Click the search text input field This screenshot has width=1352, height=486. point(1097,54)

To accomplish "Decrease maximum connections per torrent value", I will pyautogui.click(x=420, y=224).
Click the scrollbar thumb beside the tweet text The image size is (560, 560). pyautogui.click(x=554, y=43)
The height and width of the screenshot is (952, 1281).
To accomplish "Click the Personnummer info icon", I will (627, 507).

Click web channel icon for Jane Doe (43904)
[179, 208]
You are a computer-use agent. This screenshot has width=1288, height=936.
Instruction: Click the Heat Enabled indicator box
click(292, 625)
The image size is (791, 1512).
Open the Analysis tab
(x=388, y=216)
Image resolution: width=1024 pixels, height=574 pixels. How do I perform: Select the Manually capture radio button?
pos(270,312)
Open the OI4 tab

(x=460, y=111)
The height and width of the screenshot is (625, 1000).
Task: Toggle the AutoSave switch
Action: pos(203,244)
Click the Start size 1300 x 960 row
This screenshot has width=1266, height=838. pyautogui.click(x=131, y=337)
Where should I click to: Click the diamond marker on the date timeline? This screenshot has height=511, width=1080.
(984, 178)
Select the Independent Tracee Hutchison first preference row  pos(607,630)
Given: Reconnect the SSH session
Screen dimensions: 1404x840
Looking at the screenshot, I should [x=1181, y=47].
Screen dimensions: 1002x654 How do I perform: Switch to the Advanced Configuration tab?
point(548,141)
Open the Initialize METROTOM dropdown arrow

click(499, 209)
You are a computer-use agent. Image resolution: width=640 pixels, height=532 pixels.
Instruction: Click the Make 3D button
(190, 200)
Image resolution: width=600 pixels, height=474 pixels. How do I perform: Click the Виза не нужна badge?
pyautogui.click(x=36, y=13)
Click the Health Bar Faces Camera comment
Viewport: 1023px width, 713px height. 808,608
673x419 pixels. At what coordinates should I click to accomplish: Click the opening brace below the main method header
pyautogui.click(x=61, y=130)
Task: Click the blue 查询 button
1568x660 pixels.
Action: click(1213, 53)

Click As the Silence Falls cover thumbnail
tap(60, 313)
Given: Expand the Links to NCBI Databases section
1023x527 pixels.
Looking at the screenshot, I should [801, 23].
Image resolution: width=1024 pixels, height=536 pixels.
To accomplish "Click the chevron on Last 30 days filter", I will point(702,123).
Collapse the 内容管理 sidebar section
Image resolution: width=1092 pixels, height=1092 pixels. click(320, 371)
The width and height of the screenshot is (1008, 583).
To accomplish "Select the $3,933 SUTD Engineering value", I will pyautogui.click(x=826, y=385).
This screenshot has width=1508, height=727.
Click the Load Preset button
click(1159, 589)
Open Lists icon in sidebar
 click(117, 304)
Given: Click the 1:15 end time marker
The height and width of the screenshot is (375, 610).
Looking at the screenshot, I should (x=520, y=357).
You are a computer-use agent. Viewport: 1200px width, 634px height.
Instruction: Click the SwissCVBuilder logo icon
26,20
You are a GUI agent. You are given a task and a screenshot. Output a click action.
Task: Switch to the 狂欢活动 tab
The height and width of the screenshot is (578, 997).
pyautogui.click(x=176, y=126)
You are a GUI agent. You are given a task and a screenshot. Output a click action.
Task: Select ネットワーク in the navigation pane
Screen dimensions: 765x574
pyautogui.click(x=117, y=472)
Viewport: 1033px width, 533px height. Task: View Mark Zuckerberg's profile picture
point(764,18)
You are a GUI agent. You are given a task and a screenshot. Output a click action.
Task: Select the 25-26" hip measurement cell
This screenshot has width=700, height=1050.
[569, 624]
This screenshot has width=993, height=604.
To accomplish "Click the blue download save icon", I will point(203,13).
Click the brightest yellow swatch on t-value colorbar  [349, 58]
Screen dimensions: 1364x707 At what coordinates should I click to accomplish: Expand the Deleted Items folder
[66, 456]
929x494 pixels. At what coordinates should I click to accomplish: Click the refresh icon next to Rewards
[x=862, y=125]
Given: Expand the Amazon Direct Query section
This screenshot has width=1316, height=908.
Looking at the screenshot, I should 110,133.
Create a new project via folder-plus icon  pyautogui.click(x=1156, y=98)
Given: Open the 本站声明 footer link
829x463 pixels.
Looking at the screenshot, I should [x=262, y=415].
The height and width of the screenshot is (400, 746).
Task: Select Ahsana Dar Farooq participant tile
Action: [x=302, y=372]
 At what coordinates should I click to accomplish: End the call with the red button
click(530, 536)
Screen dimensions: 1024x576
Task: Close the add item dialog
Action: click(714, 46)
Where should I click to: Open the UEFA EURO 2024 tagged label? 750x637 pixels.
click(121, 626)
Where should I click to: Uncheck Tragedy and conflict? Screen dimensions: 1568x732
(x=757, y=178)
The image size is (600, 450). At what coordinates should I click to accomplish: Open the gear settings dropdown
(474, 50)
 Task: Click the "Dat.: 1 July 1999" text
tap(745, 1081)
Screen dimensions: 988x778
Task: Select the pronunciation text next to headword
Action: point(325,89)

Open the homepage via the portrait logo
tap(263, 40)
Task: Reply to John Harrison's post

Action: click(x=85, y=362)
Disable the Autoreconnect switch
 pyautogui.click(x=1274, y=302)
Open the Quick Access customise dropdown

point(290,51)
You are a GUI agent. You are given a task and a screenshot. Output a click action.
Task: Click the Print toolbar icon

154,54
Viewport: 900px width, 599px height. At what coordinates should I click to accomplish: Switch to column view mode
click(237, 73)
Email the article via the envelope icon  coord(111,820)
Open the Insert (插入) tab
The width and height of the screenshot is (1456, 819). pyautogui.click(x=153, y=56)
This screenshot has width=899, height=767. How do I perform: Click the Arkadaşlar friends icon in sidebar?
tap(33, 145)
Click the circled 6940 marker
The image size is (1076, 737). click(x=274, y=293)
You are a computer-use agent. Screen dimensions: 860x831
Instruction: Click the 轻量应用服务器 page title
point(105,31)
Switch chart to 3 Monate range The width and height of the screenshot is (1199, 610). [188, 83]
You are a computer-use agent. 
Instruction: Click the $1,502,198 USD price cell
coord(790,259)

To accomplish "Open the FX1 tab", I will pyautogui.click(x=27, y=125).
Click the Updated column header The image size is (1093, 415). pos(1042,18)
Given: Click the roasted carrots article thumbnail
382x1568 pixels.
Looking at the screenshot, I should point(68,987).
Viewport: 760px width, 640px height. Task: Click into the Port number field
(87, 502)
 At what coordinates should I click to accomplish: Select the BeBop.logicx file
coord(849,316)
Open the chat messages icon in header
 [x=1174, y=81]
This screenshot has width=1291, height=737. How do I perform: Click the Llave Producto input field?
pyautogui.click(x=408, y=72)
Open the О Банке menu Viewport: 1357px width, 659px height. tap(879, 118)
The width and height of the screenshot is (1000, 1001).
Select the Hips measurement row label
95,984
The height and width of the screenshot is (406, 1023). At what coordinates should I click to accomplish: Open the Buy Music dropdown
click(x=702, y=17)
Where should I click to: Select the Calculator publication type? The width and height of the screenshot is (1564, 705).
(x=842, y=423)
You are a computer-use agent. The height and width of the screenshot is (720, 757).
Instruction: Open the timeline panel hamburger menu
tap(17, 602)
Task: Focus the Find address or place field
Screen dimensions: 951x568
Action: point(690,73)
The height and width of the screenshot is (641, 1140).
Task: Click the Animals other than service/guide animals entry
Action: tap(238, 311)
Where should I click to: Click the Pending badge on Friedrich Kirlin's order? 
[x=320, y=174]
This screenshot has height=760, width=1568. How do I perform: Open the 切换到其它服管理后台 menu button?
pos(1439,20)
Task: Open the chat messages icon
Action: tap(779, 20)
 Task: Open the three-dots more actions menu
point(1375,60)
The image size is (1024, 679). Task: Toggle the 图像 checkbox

### Task details:
Look through the data above for the word "value". Report each line where it occurs.

### Task result:
To accomplish "Decrease maximum connections per torrent value", I will pyautogui.click(x=420, y=224).
To accomplish "Select the $3,933 SUTD Engineering value", I will pyautogui.click(x=826, y=385).
Click the brightest yellow swatch on t-value colorbar  [349, 58]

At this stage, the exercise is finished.